Theranica said today that it won FDA de novo clearance for its Nerivio Migra remote electrical neuromodulation system intended for the acute treatment of migraines.
The approval came based off a prospective, randomized, double-blind, placebo-controlled, multi-center pivotal study of 252 patients, the Israel-based company said. Data from the study was published in Headache: The Journal of Head and Face Pain.
“This study followed the latest edition of the guidelines from the International Headache Society for controlled trials of acute treatment of migraine attacks in adults. The results of the study demonstrate a high efficacy ratio for single as well as multiple attacks, both at two and 48 hours after treatment,” study co-author and lead principal investigator Dr. Brian Grosberg of the Conn.-based Hartford Healthcare Headache Center said in a prepared statement.
“The clinical data of this innovative therapeutic device is of very high quality. It indicates that the device can provide patients with significant relief of pain and other migraine symptoms without the side effects presented by drugs,” Dr. Messoud Ashina of the Danish Headache Center and the International Headache Society said in a press release.
The Nerivio Migra is designed to be placed on the upper arm and uses smartphone-controlled electronic pulses to create a conditioned pain modulation response, Theranica said.
The device is currently indicated for the acute treatment of migraines with or without aura in adult patients who do not have chronic migraines, the company said.
“Physicians who treat people with migraine are both patient-centered and science-driven.
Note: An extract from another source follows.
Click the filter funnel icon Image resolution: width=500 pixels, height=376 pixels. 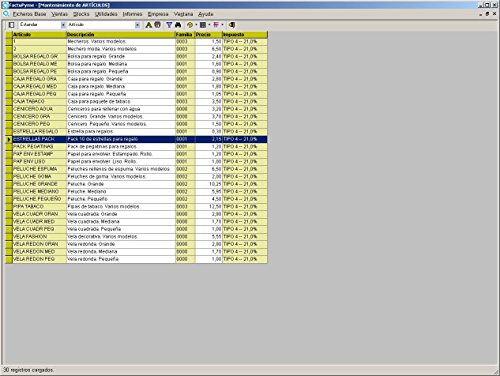(169, 25)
Over the last 20 years my colleagues and I have used triptans and ergots for acute migraine treatment. There is a large unmet need for new treatments in this population when these medications are not effective, are contra-indicated, or have non-tolerable side effects. In addition, triptans and most current acute migraine medications, including over-the-counter drugs indicated for migraine, are associated with medication-overuse headache, which is associated with increased frequency of migraine attacks, and often results in chronic migraine. This new innovative FDA-authorized treatment is an important alternative to help our patients control this debilitating condition,” Theranica medical advisory board member Dr. Stephen Silbersteinsaid in prepared remarks.
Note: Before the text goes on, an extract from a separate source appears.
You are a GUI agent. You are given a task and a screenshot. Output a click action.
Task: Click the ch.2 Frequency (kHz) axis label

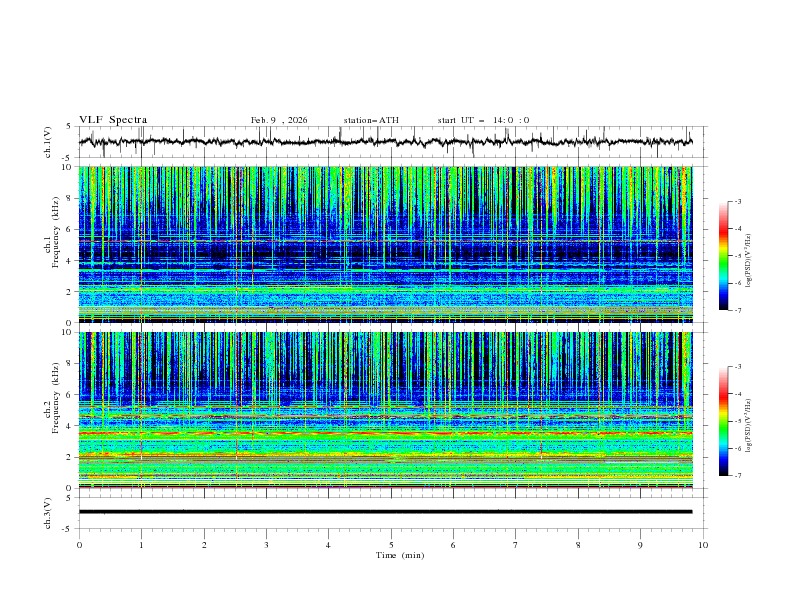pos(56,398)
“While the company is preparing to launch the Nerivio Migra in the United States market later this year at an affordable price, we remain committed to continuing our clinical development, expanding the use of remote electrical neuromodulation therapy for additional indications. We have identified at least seven different painful conditions that may be relieved by this non-invasive, drug-free technology after appropriate clinical development,” co-founder & CEO Alon Ironi said in a prepared statement.
Earlier this month, Theranica said that Omron‘s (TYO:6645) venture arm joined a $35 million Series B financing round to support its remote neuromodulation technology.